Tumor-infiltrating macrophages induce apoptosis in activated CD8(+) T cells by a mechanism requiring cell contact and mediated by both the cell-associated form of TNF and nitric oxide.

We have investigated the ability of different cells present in murine tumors to induce apoptosis of activated CD8(+) T cells in vitro. Tumor cells do not induce apoptosis of T cells; however, macrophages that infiltrate tumors are potent inducers of apoptosis. Tumor macrophages express cell surface-associated TNF, TNF type I (CD120a) and II (CD120b) receptors, and, upon contact with T cells which induces release of IFN-gamma from T cells, secrete nitric oxide.

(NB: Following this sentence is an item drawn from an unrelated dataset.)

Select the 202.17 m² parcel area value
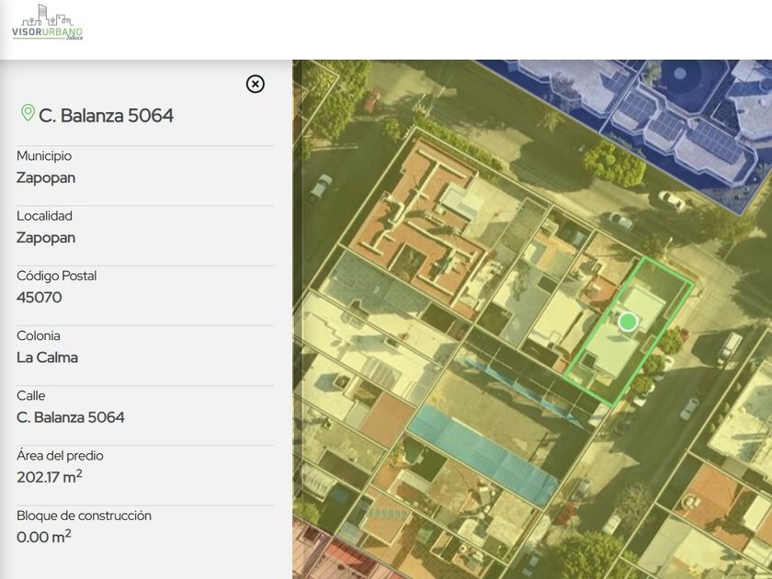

Killing of T cells in vitro is blocked by Abs to IFN-gamma, TNF, CD120a, or CD120b, or N-methyl-L-arginine. In concert with that finding, tumor macrophages isolated from either TNF type I or type II receptor -/- mice are not proapoptotic and do not produce nitric oxide upon contact with activated T cells. Control macrophages do not express TNF receptors or release nitric oxide. Tumor cells or tumor-derived macrophages do not express FasL, and blocking Abs to either Fas or FasL have no effect on macrophage-mediated T cell killing. These results demonstrate that macrophages which infiltrate tumors are highly proapoptotic and may be responsible for elimination of activated antitumor T cells within the tumor bed.[1]